RobBensinger comments on I’m Buck Shlegeris, I do research and outreach at MIRI, AMA

RobBensinger Nov 19, 2019, 5:26 PM
9 points
0 ∶ 0
Oops, I saw your question when you first posted it on LessWrong but forgot to get back to you, Issa. My apologies.
I think there are two main kinds of strategic thought we had in mind when we said “details forthcoming”:
- 1. Thoughts on MIRI’s organizational plans, deconfusion research, and how we think MIRI can help play a role in improving the future — this is covered by our November 2018 update post, https://intelligence.org/2018/11/22/2018-update-our-new-research-directions/.
- 2. High-level thoughts on things like “what we think AGI developers probably need to do” and “what we think the world probably needs to do” to successfully navigate the acute risk period.
Most of the stuff discussed in “strategic background” is about 2: not MIRI’s organizational plan, but our model of some of the things humanity likely needs to do in order for the long-run future to go well. Some of these topics are reasonably sensitive, and we’ve gone back and forth about how best to talk about them.

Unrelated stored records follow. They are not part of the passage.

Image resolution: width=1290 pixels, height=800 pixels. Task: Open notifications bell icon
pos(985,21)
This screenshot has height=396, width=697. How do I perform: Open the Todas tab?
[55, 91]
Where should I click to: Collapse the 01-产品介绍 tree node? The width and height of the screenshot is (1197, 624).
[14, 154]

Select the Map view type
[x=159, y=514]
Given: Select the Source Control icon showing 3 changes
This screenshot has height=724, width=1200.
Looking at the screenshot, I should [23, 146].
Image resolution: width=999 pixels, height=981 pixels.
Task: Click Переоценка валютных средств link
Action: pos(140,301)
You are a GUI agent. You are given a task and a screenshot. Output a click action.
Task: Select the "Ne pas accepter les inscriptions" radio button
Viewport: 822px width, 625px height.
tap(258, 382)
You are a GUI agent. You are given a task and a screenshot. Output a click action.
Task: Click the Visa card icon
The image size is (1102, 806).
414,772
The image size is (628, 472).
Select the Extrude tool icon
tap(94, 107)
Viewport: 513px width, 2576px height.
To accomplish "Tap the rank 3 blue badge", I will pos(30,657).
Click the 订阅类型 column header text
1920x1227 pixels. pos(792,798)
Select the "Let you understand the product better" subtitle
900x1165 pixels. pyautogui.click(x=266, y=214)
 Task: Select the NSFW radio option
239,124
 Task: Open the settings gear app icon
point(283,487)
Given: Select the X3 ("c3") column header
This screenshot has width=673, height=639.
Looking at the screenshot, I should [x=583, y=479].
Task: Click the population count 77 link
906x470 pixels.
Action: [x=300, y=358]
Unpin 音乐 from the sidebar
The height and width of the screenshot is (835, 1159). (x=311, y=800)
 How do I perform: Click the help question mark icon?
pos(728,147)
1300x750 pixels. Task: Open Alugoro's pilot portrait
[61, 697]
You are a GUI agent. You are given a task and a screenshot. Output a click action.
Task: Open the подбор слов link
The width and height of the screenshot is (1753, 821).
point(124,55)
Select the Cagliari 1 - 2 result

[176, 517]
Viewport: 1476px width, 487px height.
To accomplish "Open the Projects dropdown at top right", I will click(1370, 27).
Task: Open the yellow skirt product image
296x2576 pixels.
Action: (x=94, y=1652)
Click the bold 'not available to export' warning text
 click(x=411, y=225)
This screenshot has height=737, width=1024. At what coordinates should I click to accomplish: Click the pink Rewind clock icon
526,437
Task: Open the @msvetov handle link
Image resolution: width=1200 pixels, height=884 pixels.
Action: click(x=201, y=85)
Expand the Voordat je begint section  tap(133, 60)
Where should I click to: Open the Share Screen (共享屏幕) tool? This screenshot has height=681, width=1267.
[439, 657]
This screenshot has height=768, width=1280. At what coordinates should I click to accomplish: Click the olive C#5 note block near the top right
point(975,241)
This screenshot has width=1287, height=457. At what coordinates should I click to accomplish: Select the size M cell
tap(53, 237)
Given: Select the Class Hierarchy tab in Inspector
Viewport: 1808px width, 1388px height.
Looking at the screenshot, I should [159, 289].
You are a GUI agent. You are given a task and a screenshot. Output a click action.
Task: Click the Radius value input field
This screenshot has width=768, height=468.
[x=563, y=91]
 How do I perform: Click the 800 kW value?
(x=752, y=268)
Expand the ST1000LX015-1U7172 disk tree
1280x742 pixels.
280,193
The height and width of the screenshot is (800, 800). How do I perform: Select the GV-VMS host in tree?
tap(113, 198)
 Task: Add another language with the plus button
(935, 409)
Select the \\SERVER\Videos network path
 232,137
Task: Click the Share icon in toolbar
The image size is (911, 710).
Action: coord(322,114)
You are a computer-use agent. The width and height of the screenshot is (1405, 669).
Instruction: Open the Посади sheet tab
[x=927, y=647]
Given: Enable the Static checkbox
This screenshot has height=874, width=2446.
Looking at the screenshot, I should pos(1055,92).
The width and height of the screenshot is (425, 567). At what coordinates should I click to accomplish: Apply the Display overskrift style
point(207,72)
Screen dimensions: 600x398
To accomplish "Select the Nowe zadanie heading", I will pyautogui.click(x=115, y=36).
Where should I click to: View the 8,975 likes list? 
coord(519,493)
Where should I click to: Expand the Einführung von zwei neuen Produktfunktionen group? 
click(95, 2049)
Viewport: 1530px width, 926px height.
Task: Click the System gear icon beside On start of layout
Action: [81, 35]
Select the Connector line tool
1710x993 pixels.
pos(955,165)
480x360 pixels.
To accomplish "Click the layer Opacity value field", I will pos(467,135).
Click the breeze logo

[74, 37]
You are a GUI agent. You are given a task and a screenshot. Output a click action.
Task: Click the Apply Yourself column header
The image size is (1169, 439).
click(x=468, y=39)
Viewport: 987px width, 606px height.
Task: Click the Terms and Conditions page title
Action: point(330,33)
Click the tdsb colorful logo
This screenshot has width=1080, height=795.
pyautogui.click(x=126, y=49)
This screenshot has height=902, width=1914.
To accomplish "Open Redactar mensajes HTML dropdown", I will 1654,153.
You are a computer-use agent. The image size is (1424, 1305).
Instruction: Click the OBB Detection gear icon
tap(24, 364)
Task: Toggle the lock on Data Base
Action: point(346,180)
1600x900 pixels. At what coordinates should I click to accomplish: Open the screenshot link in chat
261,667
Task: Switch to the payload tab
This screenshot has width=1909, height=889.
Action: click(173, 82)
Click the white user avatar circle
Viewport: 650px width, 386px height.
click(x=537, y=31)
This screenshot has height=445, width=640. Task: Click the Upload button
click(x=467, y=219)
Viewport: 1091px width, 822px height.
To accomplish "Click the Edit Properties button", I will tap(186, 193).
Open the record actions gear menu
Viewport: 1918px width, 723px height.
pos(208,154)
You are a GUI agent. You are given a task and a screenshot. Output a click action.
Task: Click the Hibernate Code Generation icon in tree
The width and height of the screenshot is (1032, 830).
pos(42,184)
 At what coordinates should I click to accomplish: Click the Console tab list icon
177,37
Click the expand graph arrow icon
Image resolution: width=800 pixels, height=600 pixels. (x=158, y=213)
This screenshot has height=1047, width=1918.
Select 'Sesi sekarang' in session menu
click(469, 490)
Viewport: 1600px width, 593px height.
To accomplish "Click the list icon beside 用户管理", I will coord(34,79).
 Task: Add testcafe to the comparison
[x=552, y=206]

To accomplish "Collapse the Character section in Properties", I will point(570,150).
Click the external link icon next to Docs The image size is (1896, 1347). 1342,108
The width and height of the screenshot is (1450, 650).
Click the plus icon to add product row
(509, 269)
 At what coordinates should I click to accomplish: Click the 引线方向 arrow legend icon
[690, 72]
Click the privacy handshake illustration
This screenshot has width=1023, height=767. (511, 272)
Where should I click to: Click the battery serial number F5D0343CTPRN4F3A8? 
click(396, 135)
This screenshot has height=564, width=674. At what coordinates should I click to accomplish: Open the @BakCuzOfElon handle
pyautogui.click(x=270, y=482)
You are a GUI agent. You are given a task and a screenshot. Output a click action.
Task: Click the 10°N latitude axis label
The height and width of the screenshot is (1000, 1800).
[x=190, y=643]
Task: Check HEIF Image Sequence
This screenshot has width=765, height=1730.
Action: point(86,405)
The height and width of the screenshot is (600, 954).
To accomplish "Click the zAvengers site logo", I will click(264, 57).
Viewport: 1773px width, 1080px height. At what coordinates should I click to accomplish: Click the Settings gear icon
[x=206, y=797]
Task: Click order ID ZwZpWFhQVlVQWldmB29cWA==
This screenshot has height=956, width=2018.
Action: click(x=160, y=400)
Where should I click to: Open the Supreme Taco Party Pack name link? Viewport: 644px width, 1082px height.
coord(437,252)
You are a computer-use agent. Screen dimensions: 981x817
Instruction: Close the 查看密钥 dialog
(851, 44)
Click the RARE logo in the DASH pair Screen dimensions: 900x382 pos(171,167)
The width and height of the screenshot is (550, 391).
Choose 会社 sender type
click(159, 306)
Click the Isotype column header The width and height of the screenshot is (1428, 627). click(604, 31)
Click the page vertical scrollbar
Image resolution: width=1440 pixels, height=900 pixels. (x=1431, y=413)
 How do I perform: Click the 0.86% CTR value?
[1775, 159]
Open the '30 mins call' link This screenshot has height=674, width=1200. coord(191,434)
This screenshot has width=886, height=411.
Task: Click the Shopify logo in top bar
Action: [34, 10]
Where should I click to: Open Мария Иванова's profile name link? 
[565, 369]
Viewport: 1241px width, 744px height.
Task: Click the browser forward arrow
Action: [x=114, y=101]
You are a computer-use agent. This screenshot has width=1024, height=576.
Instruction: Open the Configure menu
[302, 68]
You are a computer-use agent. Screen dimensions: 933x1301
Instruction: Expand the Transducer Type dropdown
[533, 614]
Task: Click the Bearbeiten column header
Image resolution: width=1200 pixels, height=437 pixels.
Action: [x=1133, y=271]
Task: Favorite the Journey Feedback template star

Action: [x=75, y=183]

Within the macrostrategy / “high-level thoughts” part of the post, the densest part was maybe 7a. The criteria we listed for a strategically adequate AGI project were “strong opsec, research closure, trustworthy command, a commitment to the common good, security mindset, requisite resource levels, and heavy prioritization of alignment work”.
With most of these it’s reasonably clear what’s meant in broad strokes, though there’s a lot more I’d like to say about the specifics. “Trustworthy command” and “a commitment to the common good” are maybe the most opaque. By “trustworthy command” we meant things like:
- The organization’s entire command structure is fully aware of the difficulty and danger of alignment.
- Non-technical leadership can’t interfere and won’t object if technical leadership needs to delete a code base or abort the project.
By “a commitment to the common good” we meant a commitment to both short-term goodness (the immediate welfare of present-day Earth) and long-term goodness (the achievement of transhumanist astronomical goods), paired with a real commitment to moral humility: not rushing ahead to implement every idea that sounds good to them.
We still plan to produce more long-form macrostrategy exposition, but given how many times we’ve failed to word our thoughts in a way we felt comfortable publishing, and given how much other stuff we’re also juggling, I don’t currently expect us to have any big macrostrategy posts in the next 6 months. (Note that I don’t plan to give up on trying to get more of our thoughts out sooner than that, if possible. We’ll see.)